Bivalent conjugate vaccines for typhoid and paratyphoid fever


Rubhana Raqib


Enteric fever is caused by Salmonella enterica serovars Typhi and paratyphi serovars Paratyphi A, Paratyphi B, and Paratyphi C that can cause severe and sometimes life-threatening systemic bacterial infection in humans. Clinical features are indistinguishable between the two serovars and humans are the only known reservoir. Risk for infection is high in low-income and lower-middle-income countries, particularly in south and southeast Asia in settings where there is scarce access to safe water and poor sanitation systems. Over a quarter of all cases of enteric fever in Asia are attributable to Paratyphoid A with an estimated 3·39 million cases of paratyphoid fever occurring globally and an estimated 19 108 deaths. Moreover, the burden of paratyphoid disease is progressively increasing.
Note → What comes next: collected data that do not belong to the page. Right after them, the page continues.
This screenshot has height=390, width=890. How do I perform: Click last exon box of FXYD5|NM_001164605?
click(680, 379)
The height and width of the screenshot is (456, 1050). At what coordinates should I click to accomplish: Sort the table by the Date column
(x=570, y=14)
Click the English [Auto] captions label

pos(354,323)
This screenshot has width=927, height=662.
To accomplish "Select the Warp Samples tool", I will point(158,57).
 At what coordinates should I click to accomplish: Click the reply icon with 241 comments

Treatment with antibiotics can reduce death; however, treatments for both typhoid and paratyphoid fever can often become complicated and expensive due to heightened rates of resistance to multiple antimicrobials. For both types of fever, vaccination is the best preventive measure other than safe food and water intake and good hygiene practices. Three types of licensed vaccines are available for typhoid fever (typhoid conjugate vaccines [TCVs], typhoid vaccine live oral Ty21a, and Vi capsular polysaccharide vaccines). However, no licensed vaccines are yet available against paratyphoid fever. Despite major progress made in the availability of different typhoid vaccines, particularly the conjugate vaccines, preventing typhoid fever alone will not be effective in combating overall enteric fever if paratyphoid fever is also not contained.